The records.
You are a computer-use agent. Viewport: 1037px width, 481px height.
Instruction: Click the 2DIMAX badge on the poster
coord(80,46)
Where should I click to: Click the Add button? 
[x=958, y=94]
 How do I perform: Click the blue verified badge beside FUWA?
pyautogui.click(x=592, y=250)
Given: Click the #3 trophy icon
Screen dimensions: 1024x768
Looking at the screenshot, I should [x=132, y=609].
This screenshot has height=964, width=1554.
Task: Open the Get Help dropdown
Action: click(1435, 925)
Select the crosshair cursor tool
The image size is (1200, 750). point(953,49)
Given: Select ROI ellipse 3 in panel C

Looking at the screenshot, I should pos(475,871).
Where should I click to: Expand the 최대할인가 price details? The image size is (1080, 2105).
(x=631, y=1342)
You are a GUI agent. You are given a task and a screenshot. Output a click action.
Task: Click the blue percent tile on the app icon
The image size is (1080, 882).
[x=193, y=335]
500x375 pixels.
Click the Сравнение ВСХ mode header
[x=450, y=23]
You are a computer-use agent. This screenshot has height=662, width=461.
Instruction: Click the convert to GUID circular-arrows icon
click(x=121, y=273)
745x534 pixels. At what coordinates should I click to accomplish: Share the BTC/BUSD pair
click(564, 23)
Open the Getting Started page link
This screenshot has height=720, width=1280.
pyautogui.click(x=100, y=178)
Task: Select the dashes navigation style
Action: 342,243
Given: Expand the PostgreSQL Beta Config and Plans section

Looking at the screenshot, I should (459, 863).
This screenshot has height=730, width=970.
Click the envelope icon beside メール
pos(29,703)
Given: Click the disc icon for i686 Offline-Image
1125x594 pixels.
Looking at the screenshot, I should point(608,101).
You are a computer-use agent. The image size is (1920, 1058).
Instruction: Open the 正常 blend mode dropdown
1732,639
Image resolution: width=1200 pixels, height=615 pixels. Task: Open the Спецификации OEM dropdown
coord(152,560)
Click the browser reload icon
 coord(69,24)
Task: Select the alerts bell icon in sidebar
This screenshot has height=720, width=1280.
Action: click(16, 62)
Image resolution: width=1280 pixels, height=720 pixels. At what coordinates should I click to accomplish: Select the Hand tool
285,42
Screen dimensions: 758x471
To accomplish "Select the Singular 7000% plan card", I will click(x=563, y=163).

Brief. Repeat the material above exactly, including every line.

Exercise answer.
You are a computer-use agent. Viewport: 1037px width, 481px height.
Instruction: Click the 2DIMAX badge on the poster
coord(80,46)
Where should I click to: Click the Add button? 
[x=958, y=94]
 How do I perform: Click the blue verified badge beside FUWA?
pyautogui.click(x=592, y=250)
Given: Click the #3 trophy icon
Screen dimensions: 1024x768
Looking at the screenshot, I should [x=132, y=609].
This screenshot has height=964, width=1554.
Task: Open the Get Help dropdown
Action: click(1435, 925)
Select the crosshair cursor tool
The image size is (1200, 750). point(953,49)
Given: Select ROI ellipse 3 in panel C

Looking at the screenshot, I should pos(475,871).
Where should I click to: Expand the 최대할인가 price details? The image size is (1080, 2105).
(x=631, y=1342)
You are a GUI agent. You are given a task and a screenshot. Output a click action.
Task: Click the blue percent tile on the app icon
The image size is (1080, 882).
[x=193, y=335]
500x375 pixels.
Click the Сравнение ВСХ mode header
[x=450, y=23]
You are a computer-use agent. This screenshot has height=662, width=461.
Instruction: Click the convert to GUID circular-arrows icon
click(x=121, y=273)
745x534 pixels. At what coordinates should I click to accomplish: Share the BTC/BUSD pair
click(564, 23)
Open the Getting Started page link
This screenshot has height=720, width=1280.
pyautogui.click(x=100, y=178)
Task: Select the dashes navigation style
Action: 342,243
Given: Expand the PostgreSQL Beta Config and Plans section

Looking at the screenshot, I should (459, 863).
This screenshot has height=730, width=970.
Click the envelope icon beside メール
pos(29,703)
Given: Click the disc icon for i686 Offline-Image
1125x594 pixels.
Looking at the screenshot, I should point(608,101).
You are a computer-use agent. The image size is (1920, 1058).
Instruction: Open the 正常 blend mode dropdown
1732,639
Image resolution: width=1200 pixels, height=615 pixels. Task: Open the Спецификации OEM dropdown
coord(152,560)
Click the browser reload icon
 coord(69,24)
Task: Select the alerts bell icon in sidebar
This screenshot has height=720, width=1280.
Action: click(16, 62)
Image resolution: width=1280 pixels, height=720 pixels. At what coordinates should I click to accomplish: Select the Hand tool
285,42
Screen dimensions: 758x471
To accomplish "Select the Singular 7000% plan card", I will click(x=563, y=163).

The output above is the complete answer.